On that Friday morning, a group of 20 8th-grade students from Hamden Middle School successfully navigated handmade boats to Cedar Island and back to the marina under supervision from some of the CSC staff.
Andrew Marzano, a Clinton resident and teacher in Hamden, said that the students began working on the boats in January, and made every piece of the wooden boats by hand. Once the boats were finished being built in late April, the students then painted the boats before putting them in the water.
Building the boats incorporates math and science skills, as well as English and history lessons, Marzano said.
The day was made possible because of a partnership between the CSC and Hamden Public Schools’ The Navigator Program. Marzano said that the idea of the program came about as a way to teach students who were struggling in a traditional classroom setting.
“In Hamden, we had a need where kids aged 13- to 15 years old were getting disinterested,” Marzano said.
Marzano said that some of the students in the program were struggling academically, socially, or with attendance issues. The Navigator Program offered the students a chance to learn the same skills as they would in a classroom, but in a way that is more engaging to them.

• _Jobs_
1. Copy the article on the Hamden students' boat trip, beginning at "Andrew Marzano, a" and stopping after "lessons, Marzano said.", and substitute "canoes" for "boats" each time it appears.
2. Write the next part of the article on the Hamden students' boat trip, picking up after its final sentence.

• _Information provided_

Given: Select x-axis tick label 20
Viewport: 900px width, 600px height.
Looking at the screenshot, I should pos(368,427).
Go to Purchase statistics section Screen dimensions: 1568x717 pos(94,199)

• _Answers for the exercise_
1.
Andrew Marzano, a Clinton resident and teacher in Hamden, said that the students began working on the canoes in January, and made every piece of the wooden canoes by hand. Once the canoes were finished being built in late April, the students then painted the canoes before putting them in the water.
Building the canoes incorporates math and science skills, as well as English and history lessons, Marzano said.

2.
The program looks at three categories when selecting students: academics, behavior, and attendance.
“After the end of their 7th grade year, we look at the report cards for below average grades—students who are struggling and have quit or are just disengaged in two or more subject areas. We look at those students who have collected numerous referrals, suspensions, or have been expelled. More importantly, we look at the reasons for why they have received so many. We look for students who have missed an excessive amount of school. Usually more than 10 percent unexcused absences,” Marzano said.
“After compiling a list, we trim it down to about 30 students that meet one or all three of these categories. We then go to the teachers, administration, and guidance department to get a feel if this type of environment would be beneficial for those students,” Marzano said.
CSC President Alan Felgate said that Marzano approached him three years ago as the CSC was getting off the ground about participating in the program. Marzano noted that the Clinton Rotary club was instrumental in helping get the program started. In addition to the CSC helping Marzano and his group with their project, the students built a boat that was auctioned off at the first annual CSC Shindig, a fundraiser for the club.
“It feels very rewarding to five back to or greater community,” Felgate said. “It’s an easy way to have a big impact. The kid’s faces light up.”
Felgate said that some of the students, aged 13 to 15, had never been out on the water before. Felgate said a memorable moment for him was when a student excitedly proclaimed, “This is just like Moana,” a reference to the popular Disney movie about a young girl who travels the ocean on a wooden boat.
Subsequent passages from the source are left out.